Bangla bans Islamist group

DHAKA: The Islamist organisation, Hizb-ut Tahrir has been banned in Bangladesh, the home ministry has announced.

Home Secretary Abdus Sobhan Sikdar said the government feared Hizb-ut Tahrir posed a threat to peaceful life.

It is the first time that an Islamist group which has not been implicated in any terrorist acts been outlawed.

The group has condemned the ban and pledged that it will not be silenced by a government it said was guilty of a “pro-imperialist stance”. “The government has decided to ban Hizb-ut Tahrir because they are against the interest of law and pose a threat to public security,” Sikdar said.

Hizb-ut Tahrir has been

active in Bangladesh for the past eight years.

Nearly 40 members of the organisation were arrested earlier in the year after they were alleged to have distributed leaflets in support of a mutiny by border guards in which over 50 army officers were killed.

Sikdar said that intelligence agencies had been monitoring the activities of 12 organisations.

Out of those, four were banned earlier - they were suspected of involvement in what the government calls “terrorist” and “anti-state” activities.

The head of Hizb-ut Tahrir in Bangladesh, Professor Mohiuddin Ahmed, denied his organisation was involved in terrorist activities.

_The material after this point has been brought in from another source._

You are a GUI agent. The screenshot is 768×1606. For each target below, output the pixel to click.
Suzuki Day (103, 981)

He said the group believed that terrorism and other violent acts were totally contrary to the teachings of Islam.

Professor Ahmed said that such action by the government had failed to silence his organisation in the past and would not succeed in the present. “I can tell you clearly that whenever a repressive government in any part of the world has banned us, we have not stayed quiet,” he said.”We have always raised our voice against imperialists. We will continue to expose this government’s pro-imperialist stance.”

Hizb-ut Tahrir has been active lately in universities and the government may well have been worried about its increasing influence among students.